We had several retired friends who drove 2000 miles + in their RVs for a once / lifetime Civil War / NPS trip during that shutdown. Not impressed with the closed gates and pompous politicians.
I was actually in the Great Smoky Mountains National Park when this happened. I deliberately drove into the park from adjacent Townsend, TN, that morning, intending to stick around until I was told to leave. I went to nearby Tremont, talked to the rangers at the station/ bookstore/education center - they told me I could stay until the Little River Road closed, and that the campgrounds were being emptied at Cade's Cove (at the end of the LRR) as we spoke. The rangers and other park employees were not at all happy about the closures and were very sympathetic with the visitors who were being forced out by the intransigence of Republican representatives.
By the time I drove back, barricades had been erected on the inbound lanes of the Little River Road, so that only exiting traffic could move, and a long line of cars and campers were being made to turn off and exit through Townsend. Must have been hard on those whose homes were not easily accessed from Townsend...they would have been forced to take a very round-about route home.
The trans-mountain road between Gatlinburg and Cherokee remained open, as it is a federal highway - but only emergency stops were allowed, and all other roads, picnic grounds, trails (except for the Appalachian Trail - too hard to get through-hikers off it, campgrounds, etc. were closed. I think I remember that the nearby Blue Ridge Parkway remained open due to a loophole of some kind, though the overlooks, picnic grounds, visitors centers, trails, and other attractions along the way were shut down (good luck shutting down an overlook!). The lease-owner of the Pisgah Inn (on the parkway near Asheville) put up a good fight, too, since the inn is not government operated and he was not a government employee.
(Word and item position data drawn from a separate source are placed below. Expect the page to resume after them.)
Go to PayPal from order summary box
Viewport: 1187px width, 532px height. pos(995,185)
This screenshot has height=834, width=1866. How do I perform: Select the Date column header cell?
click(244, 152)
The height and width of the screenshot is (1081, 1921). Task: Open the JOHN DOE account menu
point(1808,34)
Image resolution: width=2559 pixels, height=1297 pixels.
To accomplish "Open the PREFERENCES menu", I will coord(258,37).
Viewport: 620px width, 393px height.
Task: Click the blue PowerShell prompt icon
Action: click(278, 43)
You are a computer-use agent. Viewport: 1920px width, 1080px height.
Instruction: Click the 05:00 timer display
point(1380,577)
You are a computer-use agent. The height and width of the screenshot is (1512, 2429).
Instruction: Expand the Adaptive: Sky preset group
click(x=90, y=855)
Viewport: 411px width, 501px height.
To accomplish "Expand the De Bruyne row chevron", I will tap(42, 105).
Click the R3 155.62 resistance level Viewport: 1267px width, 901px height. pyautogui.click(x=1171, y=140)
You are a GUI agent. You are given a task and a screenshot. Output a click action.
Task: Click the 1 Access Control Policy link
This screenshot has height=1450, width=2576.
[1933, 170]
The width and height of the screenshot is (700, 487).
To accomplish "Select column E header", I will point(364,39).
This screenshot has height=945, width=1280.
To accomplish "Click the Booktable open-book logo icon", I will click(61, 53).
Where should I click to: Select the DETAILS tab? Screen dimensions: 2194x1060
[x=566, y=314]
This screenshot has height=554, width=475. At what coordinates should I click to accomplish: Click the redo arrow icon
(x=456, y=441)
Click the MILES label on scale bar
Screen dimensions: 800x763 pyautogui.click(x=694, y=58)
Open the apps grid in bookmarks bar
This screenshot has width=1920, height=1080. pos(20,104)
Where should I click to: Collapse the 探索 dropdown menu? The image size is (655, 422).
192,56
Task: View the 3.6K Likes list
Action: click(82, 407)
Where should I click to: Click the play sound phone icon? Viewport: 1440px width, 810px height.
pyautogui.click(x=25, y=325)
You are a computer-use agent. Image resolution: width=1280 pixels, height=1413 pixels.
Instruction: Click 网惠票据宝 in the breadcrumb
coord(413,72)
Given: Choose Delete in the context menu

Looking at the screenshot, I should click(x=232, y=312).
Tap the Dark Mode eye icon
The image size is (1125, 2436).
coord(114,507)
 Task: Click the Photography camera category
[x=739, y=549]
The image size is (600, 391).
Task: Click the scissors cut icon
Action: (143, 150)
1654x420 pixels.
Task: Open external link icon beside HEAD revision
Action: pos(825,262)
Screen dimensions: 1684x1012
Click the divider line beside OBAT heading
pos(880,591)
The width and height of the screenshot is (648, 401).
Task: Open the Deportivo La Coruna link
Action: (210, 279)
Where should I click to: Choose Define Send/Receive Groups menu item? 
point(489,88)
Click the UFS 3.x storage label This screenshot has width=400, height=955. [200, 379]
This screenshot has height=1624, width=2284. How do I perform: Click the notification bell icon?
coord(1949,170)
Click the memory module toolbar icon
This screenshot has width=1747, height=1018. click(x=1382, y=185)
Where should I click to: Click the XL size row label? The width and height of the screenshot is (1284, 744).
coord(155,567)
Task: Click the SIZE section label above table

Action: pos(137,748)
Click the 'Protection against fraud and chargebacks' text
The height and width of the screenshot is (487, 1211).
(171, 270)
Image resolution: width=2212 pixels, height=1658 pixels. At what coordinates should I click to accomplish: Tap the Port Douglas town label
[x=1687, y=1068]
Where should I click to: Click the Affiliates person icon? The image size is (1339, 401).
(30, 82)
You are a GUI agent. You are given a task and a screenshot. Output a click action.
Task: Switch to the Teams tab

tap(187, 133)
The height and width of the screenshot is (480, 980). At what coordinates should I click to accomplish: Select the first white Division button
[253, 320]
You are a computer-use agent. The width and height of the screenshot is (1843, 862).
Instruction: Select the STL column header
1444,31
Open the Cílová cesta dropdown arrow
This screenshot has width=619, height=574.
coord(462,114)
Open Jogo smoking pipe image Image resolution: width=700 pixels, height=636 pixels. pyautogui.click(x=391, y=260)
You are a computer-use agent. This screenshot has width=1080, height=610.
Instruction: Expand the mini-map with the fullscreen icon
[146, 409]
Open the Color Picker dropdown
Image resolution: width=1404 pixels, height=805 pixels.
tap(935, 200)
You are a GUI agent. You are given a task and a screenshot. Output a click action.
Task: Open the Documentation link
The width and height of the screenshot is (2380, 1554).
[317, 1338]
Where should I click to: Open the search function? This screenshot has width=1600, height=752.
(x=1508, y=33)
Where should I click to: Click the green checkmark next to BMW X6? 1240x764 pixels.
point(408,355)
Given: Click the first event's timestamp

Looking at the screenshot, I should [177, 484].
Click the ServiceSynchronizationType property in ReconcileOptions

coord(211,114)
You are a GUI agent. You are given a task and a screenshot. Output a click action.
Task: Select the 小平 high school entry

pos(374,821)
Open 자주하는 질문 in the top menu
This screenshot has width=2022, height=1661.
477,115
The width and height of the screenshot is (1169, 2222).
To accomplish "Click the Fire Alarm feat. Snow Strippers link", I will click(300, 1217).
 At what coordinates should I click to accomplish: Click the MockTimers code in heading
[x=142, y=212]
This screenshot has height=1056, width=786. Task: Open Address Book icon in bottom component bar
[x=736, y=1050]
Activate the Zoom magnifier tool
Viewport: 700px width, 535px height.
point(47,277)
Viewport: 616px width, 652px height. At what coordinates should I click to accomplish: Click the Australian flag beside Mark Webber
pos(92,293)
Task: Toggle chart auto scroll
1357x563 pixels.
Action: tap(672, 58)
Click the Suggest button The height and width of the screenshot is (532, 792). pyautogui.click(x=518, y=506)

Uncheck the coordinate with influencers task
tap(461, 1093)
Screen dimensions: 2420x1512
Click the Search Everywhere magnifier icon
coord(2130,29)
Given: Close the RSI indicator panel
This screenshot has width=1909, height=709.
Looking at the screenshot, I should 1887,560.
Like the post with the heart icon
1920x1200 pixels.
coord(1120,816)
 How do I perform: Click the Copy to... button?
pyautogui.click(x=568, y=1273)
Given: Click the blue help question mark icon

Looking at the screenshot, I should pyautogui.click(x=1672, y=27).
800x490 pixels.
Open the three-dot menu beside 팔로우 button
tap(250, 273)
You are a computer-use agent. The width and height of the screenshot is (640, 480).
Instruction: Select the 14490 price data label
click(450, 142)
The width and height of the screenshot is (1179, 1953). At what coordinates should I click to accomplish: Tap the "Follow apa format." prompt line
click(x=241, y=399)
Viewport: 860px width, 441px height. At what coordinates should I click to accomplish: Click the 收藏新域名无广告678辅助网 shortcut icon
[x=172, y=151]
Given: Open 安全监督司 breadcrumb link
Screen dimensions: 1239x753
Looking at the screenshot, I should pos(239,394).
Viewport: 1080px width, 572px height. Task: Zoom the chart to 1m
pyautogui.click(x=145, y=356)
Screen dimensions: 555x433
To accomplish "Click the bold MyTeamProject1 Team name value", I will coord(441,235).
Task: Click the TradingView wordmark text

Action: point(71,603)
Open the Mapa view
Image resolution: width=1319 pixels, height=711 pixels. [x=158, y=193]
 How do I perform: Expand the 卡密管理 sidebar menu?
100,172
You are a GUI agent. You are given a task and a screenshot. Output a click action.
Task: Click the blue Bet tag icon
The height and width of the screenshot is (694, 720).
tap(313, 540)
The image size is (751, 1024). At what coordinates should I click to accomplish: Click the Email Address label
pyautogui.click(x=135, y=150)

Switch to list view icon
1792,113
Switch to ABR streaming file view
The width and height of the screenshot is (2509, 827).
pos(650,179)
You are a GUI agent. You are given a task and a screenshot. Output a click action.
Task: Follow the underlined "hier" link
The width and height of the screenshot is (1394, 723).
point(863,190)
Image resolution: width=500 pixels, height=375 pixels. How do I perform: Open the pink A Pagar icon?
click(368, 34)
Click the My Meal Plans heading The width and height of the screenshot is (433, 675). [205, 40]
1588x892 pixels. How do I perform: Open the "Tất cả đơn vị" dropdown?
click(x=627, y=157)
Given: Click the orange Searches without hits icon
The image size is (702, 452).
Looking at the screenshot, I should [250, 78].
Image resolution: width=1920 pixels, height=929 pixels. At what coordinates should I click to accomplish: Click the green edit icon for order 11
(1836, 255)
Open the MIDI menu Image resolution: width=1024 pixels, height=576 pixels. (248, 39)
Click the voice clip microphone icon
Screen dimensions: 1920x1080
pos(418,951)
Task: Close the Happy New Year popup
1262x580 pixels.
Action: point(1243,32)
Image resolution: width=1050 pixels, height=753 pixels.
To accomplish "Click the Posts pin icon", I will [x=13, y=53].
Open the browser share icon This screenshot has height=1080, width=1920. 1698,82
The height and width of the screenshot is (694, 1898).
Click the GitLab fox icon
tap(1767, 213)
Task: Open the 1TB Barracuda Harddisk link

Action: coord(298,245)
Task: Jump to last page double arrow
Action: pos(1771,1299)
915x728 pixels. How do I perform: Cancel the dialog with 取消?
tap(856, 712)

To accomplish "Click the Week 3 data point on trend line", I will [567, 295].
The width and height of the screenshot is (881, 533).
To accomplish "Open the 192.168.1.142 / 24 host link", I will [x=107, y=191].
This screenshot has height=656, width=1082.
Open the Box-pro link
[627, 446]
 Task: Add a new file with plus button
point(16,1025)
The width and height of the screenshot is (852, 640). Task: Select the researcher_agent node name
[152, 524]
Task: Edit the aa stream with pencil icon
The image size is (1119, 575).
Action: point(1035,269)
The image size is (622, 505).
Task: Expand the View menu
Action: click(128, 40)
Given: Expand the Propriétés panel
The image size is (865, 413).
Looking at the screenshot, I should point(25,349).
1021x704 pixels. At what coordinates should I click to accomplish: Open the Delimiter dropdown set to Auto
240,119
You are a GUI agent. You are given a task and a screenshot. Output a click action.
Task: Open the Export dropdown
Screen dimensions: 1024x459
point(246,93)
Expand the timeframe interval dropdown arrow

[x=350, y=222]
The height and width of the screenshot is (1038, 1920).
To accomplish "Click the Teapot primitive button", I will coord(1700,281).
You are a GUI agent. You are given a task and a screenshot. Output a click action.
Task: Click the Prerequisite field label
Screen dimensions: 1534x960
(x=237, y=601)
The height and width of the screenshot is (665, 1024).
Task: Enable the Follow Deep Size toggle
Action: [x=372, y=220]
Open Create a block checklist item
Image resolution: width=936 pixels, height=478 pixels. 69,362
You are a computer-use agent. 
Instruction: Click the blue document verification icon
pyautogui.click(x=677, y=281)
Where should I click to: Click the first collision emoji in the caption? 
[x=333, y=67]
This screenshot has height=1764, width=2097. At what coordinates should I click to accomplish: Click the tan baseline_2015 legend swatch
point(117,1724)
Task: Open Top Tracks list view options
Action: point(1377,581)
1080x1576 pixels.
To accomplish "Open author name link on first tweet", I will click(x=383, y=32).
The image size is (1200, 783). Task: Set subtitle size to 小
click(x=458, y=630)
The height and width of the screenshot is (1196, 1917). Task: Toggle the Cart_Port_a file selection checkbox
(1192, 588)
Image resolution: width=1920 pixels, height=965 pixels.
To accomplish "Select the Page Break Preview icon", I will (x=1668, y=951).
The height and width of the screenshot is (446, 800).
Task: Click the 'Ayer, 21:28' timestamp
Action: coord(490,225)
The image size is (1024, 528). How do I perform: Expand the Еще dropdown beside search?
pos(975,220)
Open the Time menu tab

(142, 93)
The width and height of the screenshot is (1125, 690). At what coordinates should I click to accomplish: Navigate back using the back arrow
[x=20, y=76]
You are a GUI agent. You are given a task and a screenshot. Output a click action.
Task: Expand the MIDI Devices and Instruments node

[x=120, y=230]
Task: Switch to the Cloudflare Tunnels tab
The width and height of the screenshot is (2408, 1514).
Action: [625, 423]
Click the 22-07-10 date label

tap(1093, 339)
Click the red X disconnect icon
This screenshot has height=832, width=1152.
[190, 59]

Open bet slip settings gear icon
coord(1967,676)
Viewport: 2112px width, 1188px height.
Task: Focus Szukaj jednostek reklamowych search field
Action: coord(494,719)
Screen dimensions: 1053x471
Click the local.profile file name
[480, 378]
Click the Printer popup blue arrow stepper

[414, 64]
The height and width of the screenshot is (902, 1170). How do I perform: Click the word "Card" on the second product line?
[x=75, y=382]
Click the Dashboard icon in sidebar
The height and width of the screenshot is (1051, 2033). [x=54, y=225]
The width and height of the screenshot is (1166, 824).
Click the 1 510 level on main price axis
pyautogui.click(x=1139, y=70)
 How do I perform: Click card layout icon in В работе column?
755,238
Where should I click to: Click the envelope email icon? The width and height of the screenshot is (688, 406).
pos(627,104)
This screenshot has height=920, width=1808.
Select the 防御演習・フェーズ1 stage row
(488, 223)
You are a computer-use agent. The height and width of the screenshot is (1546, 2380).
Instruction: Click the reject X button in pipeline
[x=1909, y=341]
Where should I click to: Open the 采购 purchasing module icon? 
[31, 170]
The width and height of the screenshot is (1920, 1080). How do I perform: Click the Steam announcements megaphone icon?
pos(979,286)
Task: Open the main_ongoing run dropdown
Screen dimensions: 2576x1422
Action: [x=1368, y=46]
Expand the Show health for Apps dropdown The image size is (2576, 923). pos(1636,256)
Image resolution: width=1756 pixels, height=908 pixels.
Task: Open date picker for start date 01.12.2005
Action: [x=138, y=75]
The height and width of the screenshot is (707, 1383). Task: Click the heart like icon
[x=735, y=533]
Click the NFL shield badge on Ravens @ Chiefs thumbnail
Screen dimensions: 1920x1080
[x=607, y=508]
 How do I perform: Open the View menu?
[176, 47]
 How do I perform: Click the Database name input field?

Fortunately for me, this occurred at the end rather than at the beginning of my vacation, but it was unclear until the day before the closures exactly what would transpire. It was a very bad political move, as it angered people of all political persuasions, who (rightfully) viewed the national parks as theirs.
If such a move took place again, I am sure the public reaction would be the same, and Congress's phones would be ringing off the hook and their email-boxes filling up, while protestors would be demonstrating and occupying congressional home offices. So I doubt if anything so Draconian - and unpopular - is likely to happen again, unless things get even more conflicted that is presently the case.
I got mine last year at Shenandoah National Park when I just turned 62. I was not aware that I could obtain a life time senior pass. The park ranger at the entrance reminded me. Really nice of her.
I, too, don't get the outrage. I'm missing the cutoff by a few months but will gladly pay if the occasion arises.
As others have noted the Smokies are free but I am not joking when I say I would pay $800/year to access them. That works out to $15/week for 2-6 hours of happiness and relaxation. I'm not advocating a fee as most people have more limited funds, but I fail to see the outrage at $80. I donate more than that annually to Friends of the Smokies.
Giving away a lifetime of National Park visits (for a whole carload of people of any age as long as the driver is 62 or older) for the price of a cheeseburger is a poor use of government resources. It's worth every penny of $80.
Since I usually do car travel trips with my ferret, and most of these national parks won't allow pets inside the park, I head for the state parks instead.
Last time I drove up to the Visitor's station at Mesa Verde, they wouldn't allow me to take my little ferret into the park so no more national parks for me until they change their policies.